## Data
%%

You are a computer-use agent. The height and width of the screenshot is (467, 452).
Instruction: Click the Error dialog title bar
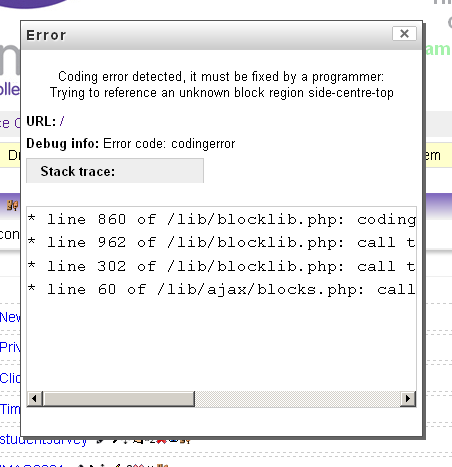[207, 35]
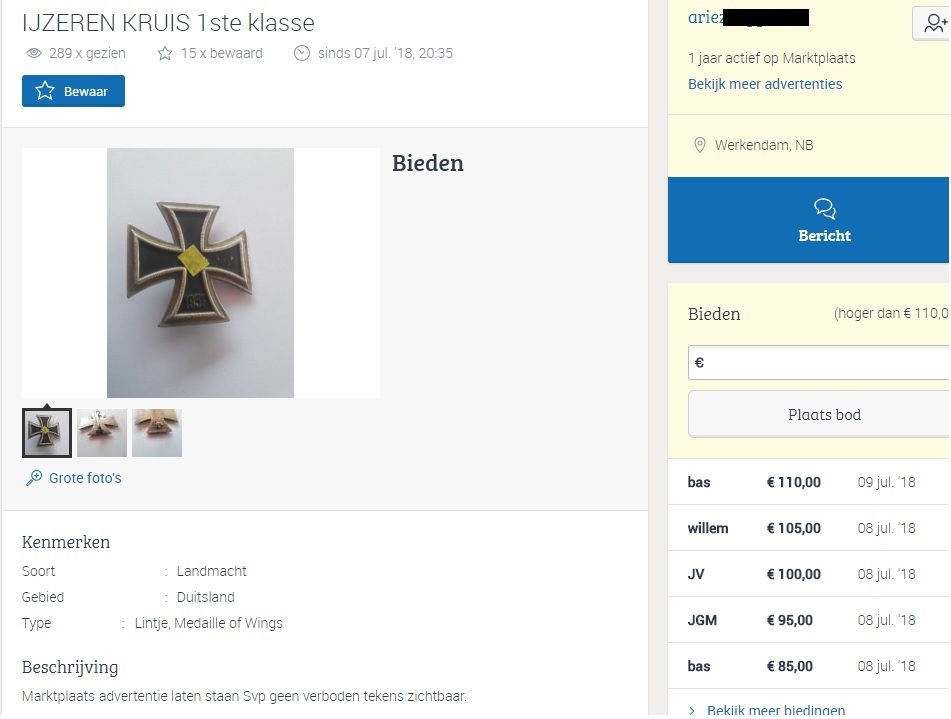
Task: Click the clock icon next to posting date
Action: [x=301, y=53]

%%
%%

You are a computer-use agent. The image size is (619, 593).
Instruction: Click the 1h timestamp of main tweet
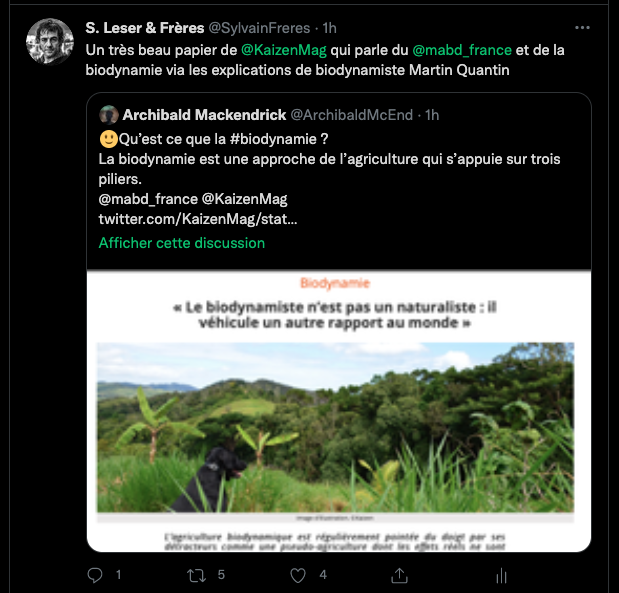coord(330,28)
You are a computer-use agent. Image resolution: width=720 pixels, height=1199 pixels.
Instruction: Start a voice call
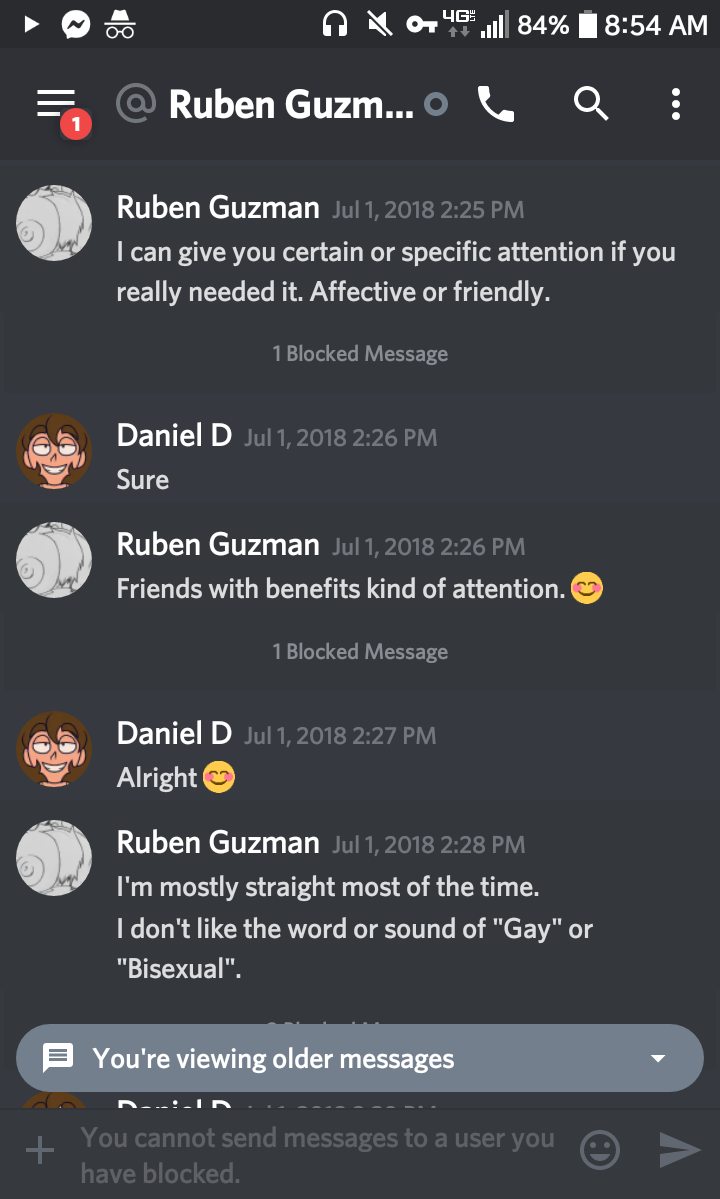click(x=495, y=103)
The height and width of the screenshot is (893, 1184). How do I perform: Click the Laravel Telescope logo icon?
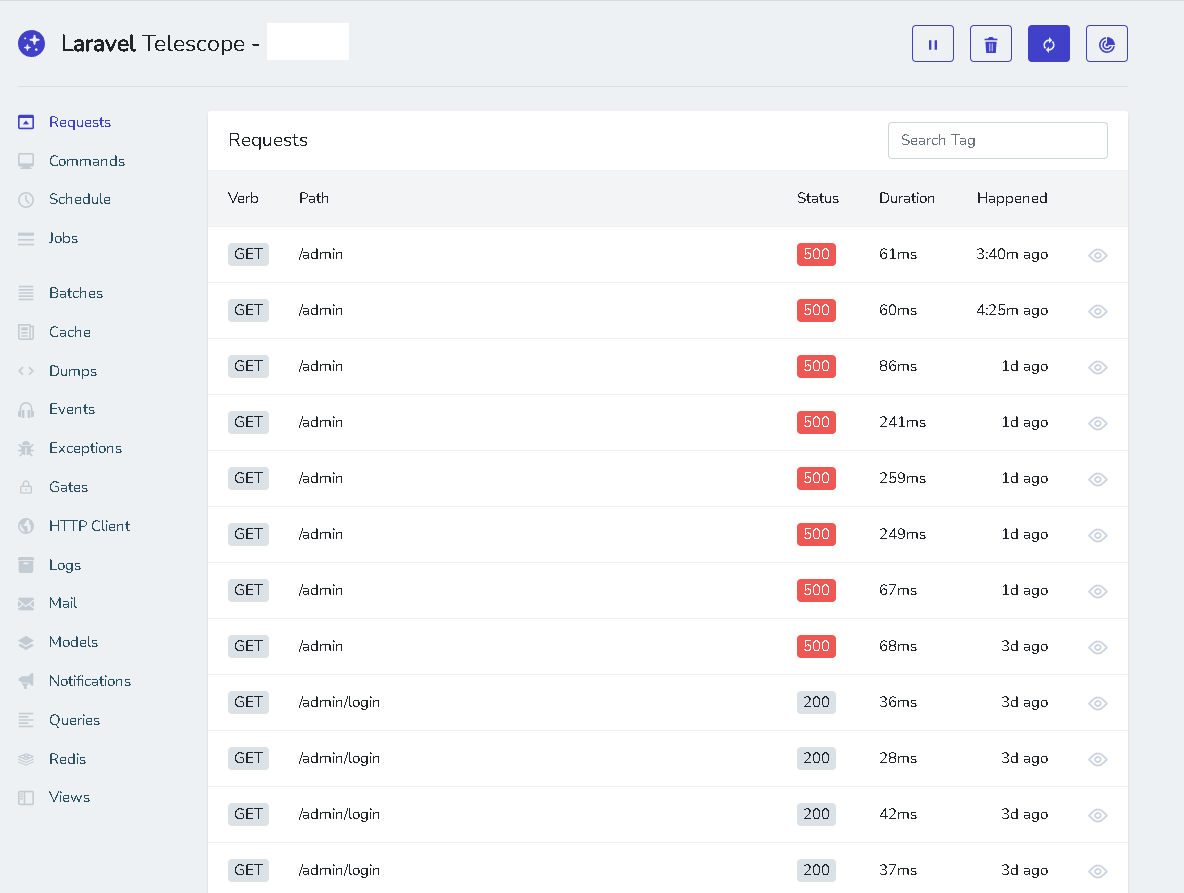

%%
%%

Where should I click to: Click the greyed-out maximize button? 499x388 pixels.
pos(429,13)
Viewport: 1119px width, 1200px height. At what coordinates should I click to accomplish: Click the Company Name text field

%%

## Exercise requirements
Make an exact copy of the lines above, beginning with the line with "Instruction: Start a voice call" and ending with the line with "The height and width of the screenshot is (893, 1184).", and keep the pictures out of it.

## Result
Instruction: Start a voice call
click(x=495, y=103)
The height and width of the screenshot is (893, 1184). How do I perform: Click the Laravel Telescope logo icon?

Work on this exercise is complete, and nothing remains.